**Excerpt to read:**

------------------------

Taubes is saying that kind of precision in calorie counting is absurd, so
can't be the explanation for other people that have constant weight over
decades. How could a person on the blue line have eaten with such a small
margin of error?

It's incredibly difficult to eat a constant amount. People generally eat to
satiety, and that changes with weight. The hypothesis Taubes puts forward in
the book is that increased weight causes one to eat more, not the other way
around (which is conventional wisdom). So the question is, what caused the
weight gain (fat storage)? Taubes argues in the book, it's carbs and insulin,
not dietary fat.

------
ajt
Rearranging the Harris-Benedict Equation the author uses, and holding height,
exercise and calorie intake constant, you get an expected increase in weight
of a bit over a pound a year -- so just "eating like you're 30" alone would
explain 20 of the 40 extra pounds the 50 years old in the original article is
carrying...

------------------------

**Dataset:**
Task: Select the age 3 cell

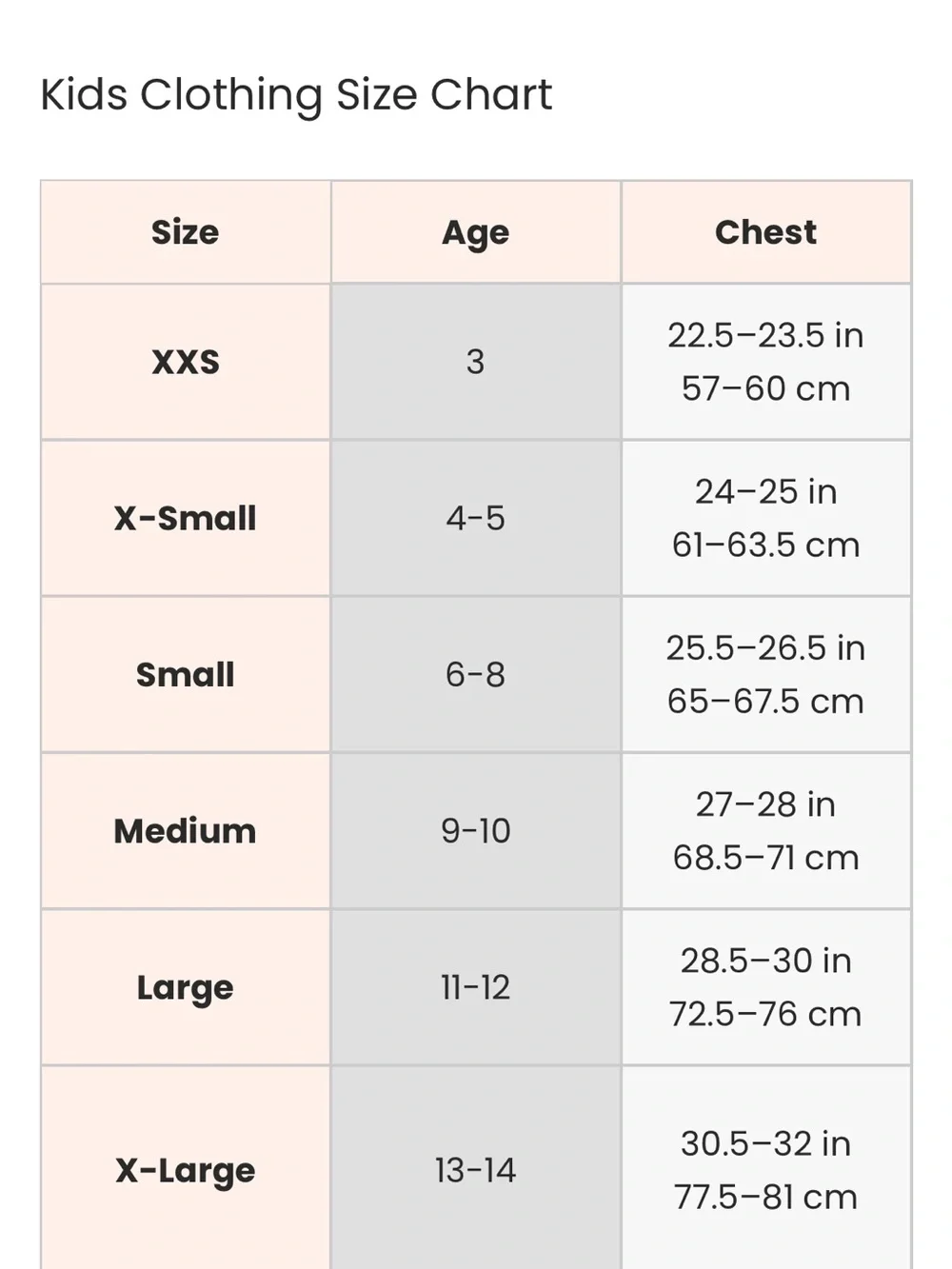Action: coord(476,362)
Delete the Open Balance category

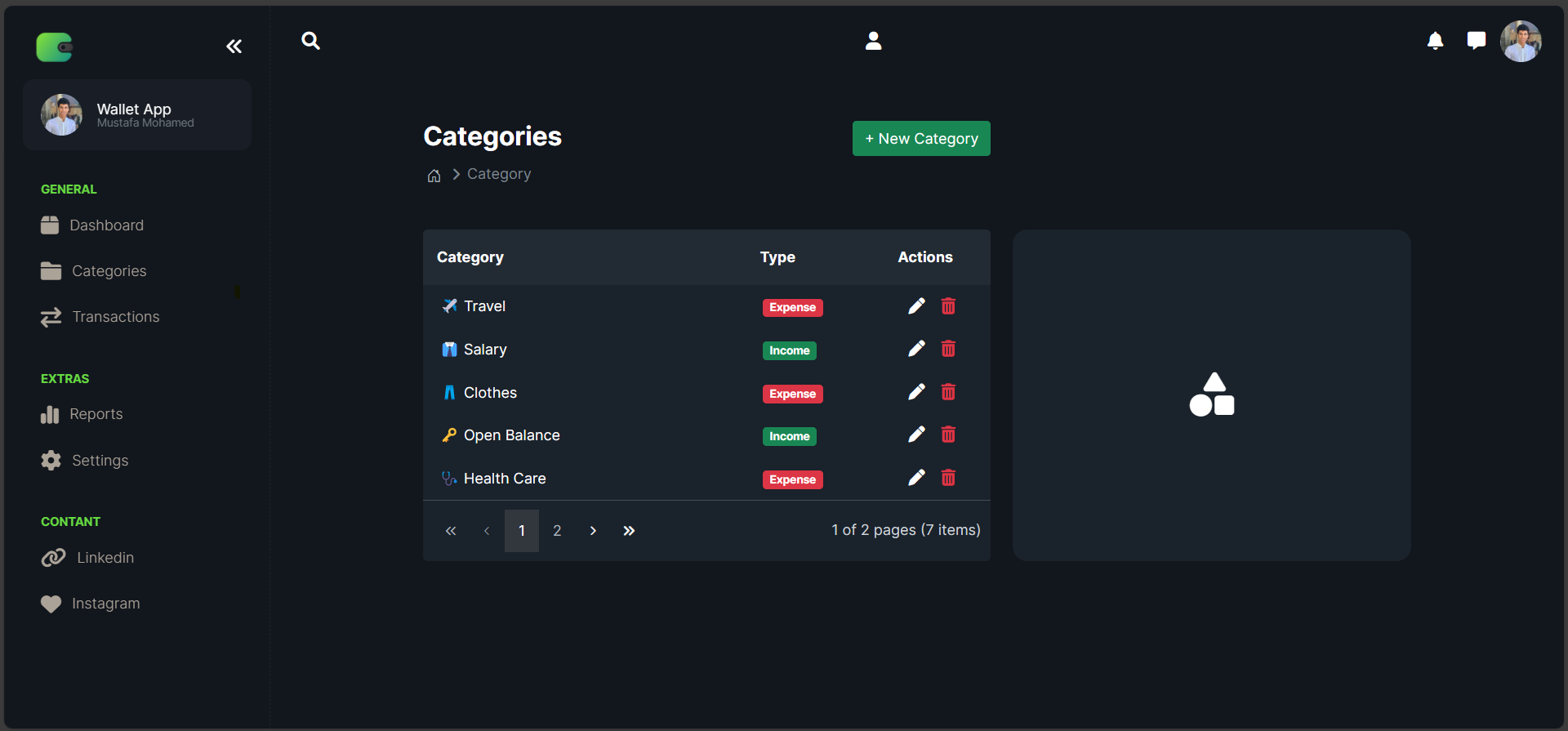948,435
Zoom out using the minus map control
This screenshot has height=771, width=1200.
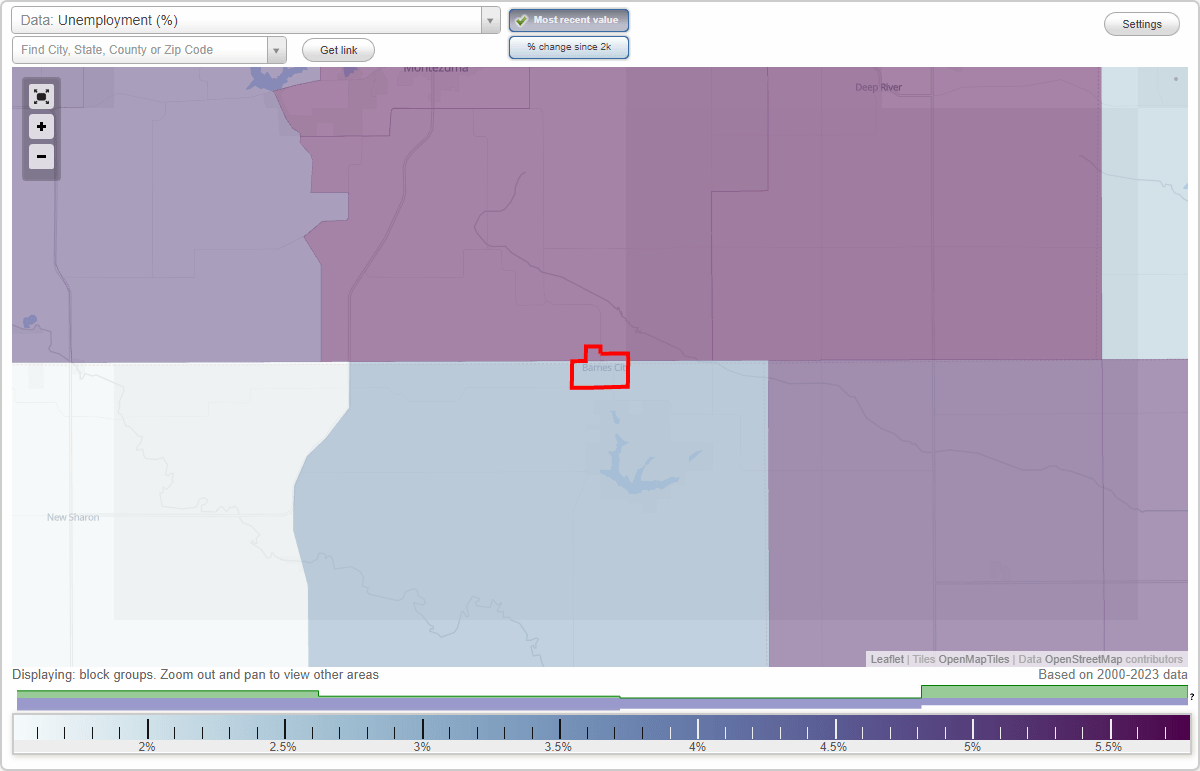click(41, 156)
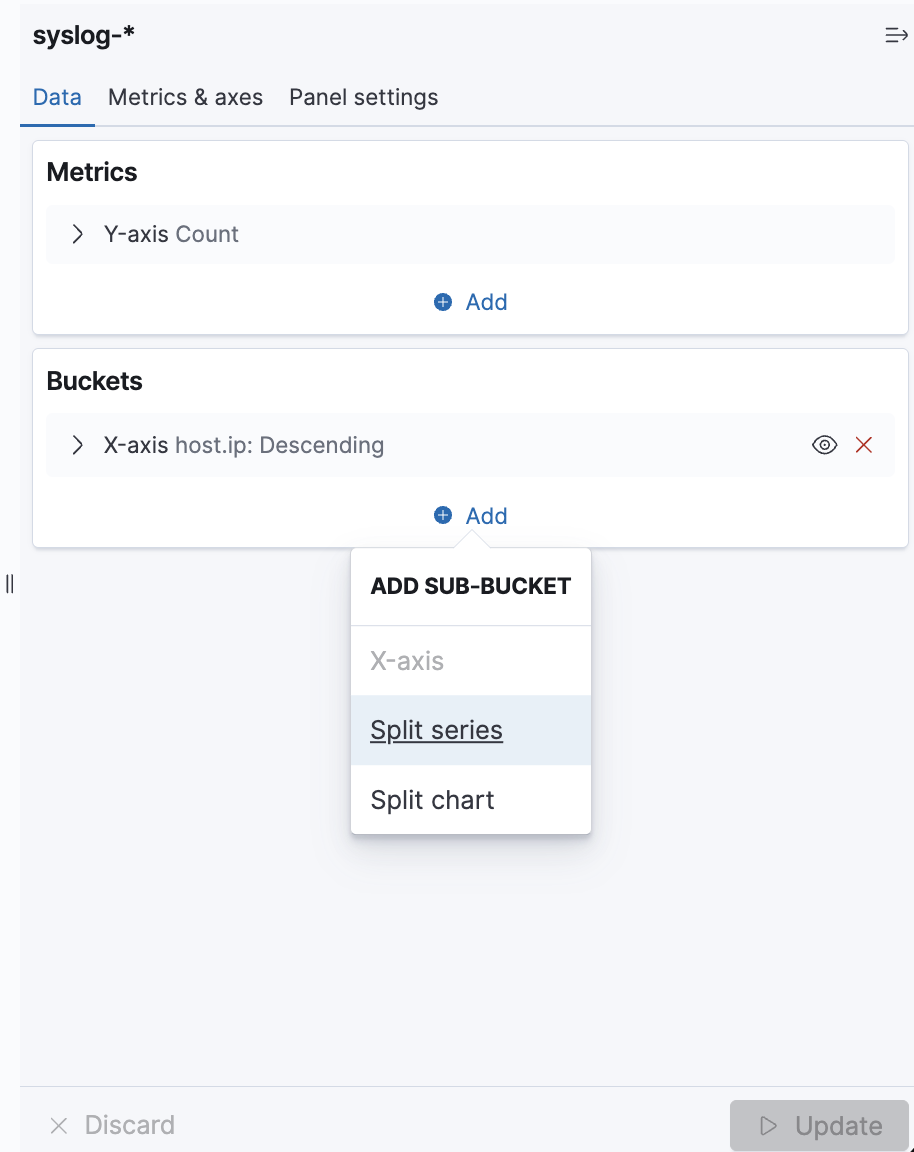Click the play icon on Update

coord(769,1126)
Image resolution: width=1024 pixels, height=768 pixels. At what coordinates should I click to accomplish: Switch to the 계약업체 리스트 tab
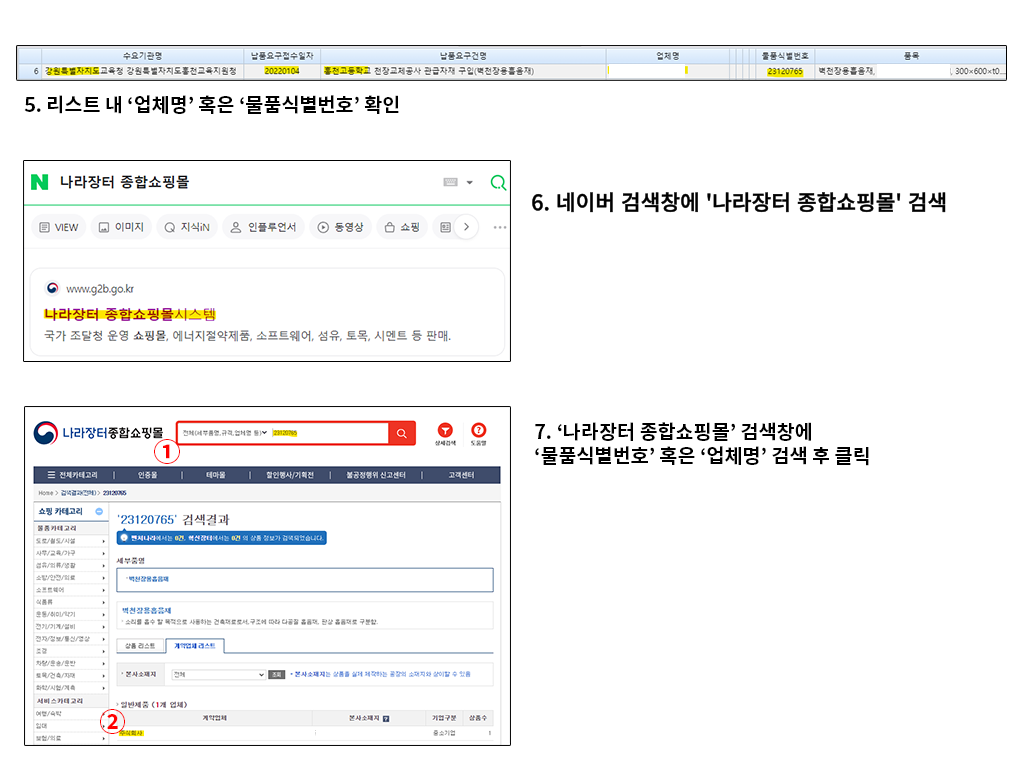coord(194,644)
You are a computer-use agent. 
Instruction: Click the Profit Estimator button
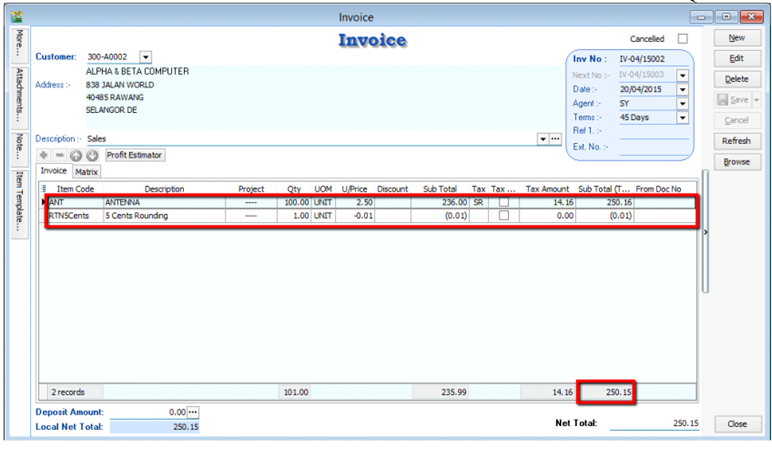tap(135, 155)
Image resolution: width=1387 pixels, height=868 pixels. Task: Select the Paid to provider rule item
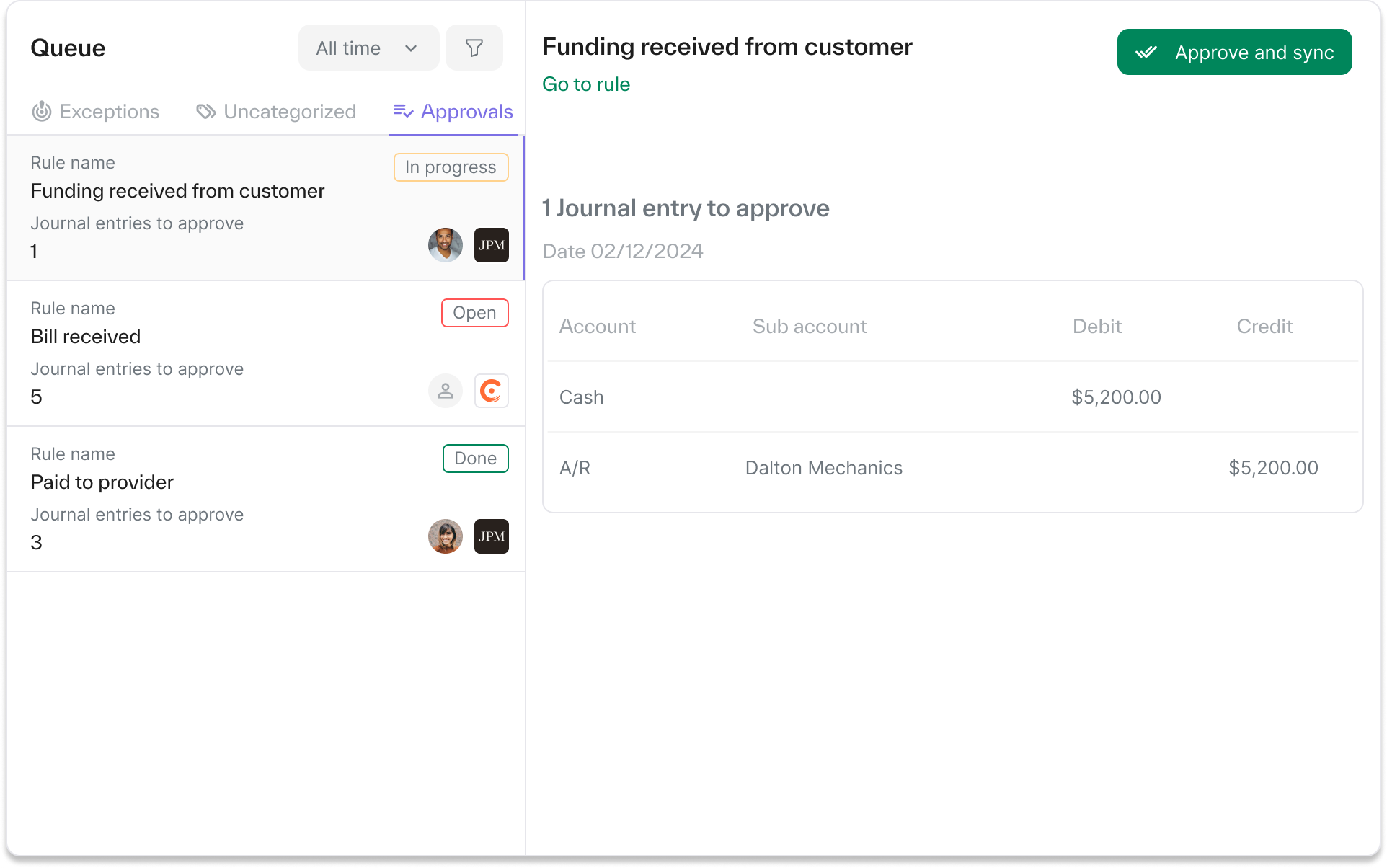tap(216, 499)
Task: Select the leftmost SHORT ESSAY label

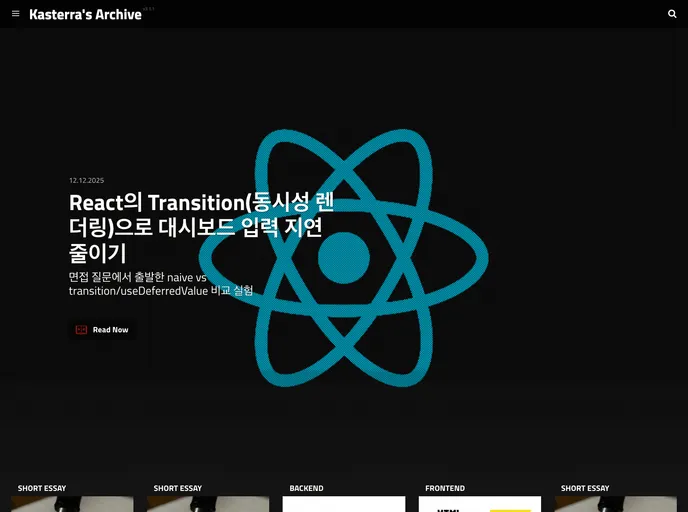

------------------------

**Study questions:**
1: Answer these questions from the weight-gain discussion:
(a) According to the discussion, what does Taubes argue caused the weight gain?
(b) In Taubes's hypothesis, does increased weight cause more eating, or does more eating cause increased weight?
(c) By the rearranged equation, how many of the 40 extra pounds would "eating like you're 30" alone explain?
2: Continue the weight-gain discussion from its last sentence.
The entries come from a different source than the weight-gain discussion.

**Solved problems:**
1:
(a) Carbs and insulin, not dietary fat.
(b) Increased weight causes one to eat more.
(c) 20 pounds.

2:
------
watt
I don't understand how author reasons that in his graph the "calories/day" for
fat guy will be increasing with age, and for "lean" guy they will be
decreasing.

OK, so if metabolic rate is slowing with age, I would guess the "fat" guy's
graph would not be so steep, or actually would be a level line (eating the
same amounts of food), while for "lean" guy the line will be somewhat downward
sloping (eating less the older he gets).